WHAT IS EXPECTED. Each line of the records below that holds "Save" should be copied out.

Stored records

_ _ _ _

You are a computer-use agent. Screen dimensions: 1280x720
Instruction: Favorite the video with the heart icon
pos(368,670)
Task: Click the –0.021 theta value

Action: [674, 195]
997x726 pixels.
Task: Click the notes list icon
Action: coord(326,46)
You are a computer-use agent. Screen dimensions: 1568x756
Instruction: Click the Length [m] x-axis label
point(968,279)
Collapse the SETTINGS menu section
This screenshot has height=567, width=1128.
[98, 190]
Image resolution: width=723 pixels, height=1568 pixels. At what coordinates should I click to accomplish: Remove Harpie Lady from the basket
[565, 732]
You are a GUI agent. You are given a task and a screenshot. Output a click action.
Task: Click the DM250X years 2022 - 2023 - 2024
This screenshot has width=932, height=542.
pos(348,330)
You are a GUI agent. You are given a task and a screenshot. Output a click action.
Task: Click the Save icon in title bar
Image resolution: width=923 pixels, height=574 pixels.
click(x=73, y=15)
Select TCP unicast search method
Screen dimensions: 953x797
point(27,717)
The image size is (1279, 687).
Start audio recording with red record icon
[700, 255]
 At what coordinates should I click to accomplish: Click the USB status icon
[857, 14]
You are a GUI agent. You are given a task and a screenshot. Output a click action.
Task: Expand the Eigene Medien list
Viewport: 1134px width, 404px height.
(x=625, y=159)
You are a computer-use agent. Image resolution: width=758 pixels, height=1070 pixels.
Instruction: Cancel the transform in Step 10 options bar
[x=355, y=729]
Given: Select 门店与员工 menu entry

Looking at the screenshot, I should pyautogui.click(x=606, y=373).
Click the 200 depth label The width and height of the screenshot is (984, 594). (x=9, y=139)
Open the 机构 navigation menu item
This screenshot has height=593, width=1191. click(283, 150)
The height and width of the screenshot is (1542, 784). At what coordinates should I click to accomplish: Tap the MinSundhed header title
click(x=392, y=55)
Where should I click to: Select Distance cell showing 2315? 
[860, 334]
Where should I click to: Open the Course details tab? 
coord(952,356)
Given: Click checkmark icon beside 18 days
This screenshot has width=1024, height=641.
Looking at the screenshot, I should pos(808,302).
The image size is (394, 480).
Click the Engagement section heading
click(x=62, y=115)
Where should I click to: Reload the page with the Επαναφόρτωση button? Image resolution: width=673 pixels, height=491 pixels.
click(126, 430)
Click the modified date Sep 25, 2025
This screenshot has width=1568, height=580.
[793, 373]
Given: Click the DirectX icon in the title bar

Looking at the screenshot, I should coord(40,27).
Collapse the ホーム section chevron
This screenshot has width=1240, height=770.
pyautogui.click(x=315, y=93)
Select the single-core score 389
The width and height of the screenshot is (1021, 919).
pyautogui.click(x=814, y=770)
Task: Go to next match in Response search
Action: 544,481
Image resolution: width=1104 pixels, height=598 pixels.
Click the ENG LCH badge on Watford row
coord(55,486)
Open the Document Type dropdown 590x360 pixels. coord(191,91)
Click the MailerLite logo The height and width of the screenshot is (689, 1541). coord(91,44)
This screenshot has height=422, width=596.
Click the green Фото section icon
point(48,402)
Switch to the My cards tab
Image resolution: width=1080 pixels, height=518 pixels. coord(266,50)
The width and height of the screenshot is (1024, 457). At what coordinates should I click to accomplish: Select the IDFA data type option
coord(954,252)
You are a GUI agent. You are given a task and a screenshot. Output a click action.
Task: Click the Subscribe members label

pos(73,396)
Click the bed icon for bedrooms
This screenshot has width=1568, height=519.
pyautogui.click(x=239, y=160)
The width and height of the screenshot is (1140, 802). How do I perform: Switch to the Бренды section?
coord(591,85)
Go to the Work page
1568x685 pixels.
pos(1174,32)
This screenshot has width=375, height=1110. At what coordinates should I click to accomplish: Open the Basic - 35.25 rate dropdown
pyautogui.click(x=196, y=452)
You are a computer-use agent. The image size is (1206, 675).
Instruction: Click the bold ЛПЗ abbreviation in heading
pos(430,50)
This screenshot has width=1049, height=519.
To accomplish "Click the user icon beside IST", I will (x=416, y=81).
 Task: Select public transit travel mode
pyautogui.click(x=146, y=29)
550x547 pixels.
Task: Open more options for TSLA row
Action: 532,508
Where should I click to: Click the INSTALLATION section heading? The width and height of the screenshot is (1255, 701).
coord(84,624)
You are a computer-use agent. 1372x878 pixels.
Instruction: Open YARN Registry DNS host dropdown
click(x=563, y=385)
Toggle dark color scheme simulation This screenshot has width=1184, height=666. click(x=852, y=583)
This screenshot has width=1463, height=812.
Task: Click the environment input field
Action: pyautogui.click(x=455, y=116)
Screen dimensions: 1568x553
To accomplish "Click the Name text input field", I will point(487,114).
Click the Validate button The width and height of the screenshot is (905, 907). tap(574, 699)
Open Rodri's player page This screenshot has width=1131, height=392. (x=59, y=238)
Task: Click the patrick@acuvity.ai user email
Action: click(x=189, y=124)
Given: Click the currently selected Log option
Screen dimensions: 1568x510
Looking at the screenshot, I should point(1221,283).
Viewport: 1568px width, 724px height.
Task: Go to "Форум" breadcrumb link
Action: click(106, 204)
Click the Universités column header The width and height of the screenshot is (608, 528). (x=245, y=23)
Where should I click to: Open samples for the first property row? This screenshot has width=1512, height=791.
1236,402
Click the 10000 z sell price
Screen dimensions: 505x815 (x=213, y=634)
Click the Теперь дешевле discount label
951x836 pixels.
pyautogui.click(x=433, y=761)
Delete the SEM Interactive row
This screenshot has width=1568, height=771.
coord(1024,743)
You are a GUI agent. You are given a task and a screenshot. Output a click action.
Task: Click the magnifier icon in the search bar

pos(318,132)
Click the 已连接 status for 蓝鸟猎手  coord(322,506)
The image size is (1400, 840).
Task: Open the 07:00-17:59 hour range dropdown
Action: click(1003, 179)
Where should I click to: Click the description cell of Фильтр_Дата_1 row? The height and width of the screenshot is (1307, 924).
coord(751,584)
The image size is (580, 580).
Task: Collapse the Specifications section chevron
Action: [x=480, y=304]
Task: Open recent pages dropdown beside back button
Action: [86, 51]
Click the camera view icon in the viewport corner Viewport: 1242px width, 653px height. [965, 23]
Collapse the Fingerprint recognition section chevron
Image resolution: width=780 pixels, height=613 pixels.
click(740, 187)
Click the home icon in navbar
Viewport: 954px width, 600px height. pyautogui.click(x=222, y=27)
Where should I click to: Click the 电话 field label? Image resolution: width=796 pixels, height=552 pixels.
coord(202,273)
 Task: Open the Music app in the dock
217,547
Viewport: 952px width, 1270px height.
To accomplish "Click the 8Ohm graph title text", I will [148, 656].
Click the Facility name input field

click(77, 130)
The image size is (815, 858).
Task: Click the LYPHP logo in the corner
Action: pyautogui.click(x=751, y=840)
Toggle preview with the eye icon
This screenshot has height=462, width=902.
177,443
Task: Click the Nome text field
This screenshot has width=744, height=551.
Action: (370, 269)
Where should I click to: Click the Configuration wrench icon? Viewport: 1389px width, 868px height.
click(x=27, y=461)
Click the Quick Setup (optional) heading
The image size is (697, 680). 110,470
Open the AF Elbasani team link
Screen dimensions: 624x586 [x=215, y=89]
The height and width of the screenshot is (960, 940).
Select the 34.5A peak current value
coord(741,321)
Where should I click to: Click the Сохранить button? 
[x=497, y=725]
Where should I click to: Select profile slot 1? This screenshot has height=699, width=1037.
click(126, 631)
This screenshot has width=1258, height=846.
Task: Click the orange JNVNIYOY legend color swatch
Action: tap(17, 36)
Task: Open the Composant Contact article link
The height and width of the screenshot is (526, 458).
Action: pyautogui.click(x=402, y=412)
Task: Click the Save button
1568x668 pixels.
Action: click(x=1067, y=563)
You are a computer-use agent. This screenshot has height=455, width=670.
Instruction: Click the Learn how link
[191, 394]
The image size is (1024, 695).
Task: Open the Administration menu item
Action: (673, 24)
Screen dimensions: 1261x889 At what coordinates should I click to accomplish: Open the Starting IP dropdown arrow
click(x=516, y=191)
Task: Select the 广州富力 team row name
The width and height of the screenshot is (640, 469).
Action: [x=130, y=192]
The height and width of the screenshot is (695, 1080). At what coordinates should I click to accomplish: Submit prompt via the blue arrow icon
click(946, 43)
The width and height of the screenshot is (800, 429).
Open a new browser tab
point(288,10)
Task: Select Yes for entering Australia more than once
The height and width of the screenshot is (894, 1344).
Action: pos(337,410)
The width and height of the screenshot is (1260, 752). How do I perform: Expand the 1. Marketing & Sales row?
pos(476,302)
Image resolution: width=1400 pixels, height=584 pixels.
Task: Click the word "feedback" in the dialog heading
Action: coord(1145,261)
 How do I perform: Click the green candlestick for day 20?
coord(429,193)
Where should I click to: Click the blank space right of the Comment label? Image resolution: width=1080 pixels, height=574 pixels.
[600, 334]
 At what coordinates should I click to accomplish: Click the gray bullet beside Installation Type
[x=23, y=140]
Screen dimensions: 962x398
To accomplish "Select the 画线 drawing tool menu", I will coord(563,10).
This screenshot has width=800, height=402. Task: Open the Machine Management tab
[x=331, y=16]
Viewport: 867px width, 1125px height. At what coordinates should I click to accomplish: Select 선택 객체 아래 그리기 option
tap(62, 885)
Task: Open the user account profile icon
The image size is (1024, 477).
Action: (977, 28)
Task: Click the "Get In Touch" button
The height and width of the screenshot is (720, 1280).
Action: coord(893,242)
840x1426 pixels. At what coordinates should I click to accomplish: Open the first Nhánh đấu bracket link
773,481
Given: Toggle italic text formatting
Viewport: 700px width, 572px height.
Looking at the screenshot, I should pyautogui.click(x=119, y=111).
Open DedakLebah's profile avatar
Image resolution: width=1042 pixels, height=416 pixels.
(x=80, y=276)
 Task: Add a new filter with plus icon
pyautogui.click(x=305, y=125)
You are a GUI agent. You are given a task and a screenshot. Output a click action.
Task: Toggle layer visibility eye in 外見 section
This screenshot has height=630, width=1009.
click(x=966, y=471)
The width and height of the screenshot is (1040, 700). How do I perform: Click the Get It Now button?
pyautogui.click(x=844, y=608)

_ _ _ _

THE COMPLETED TASK.
Task: Click the Save icon in title bar
Task: Click the Save button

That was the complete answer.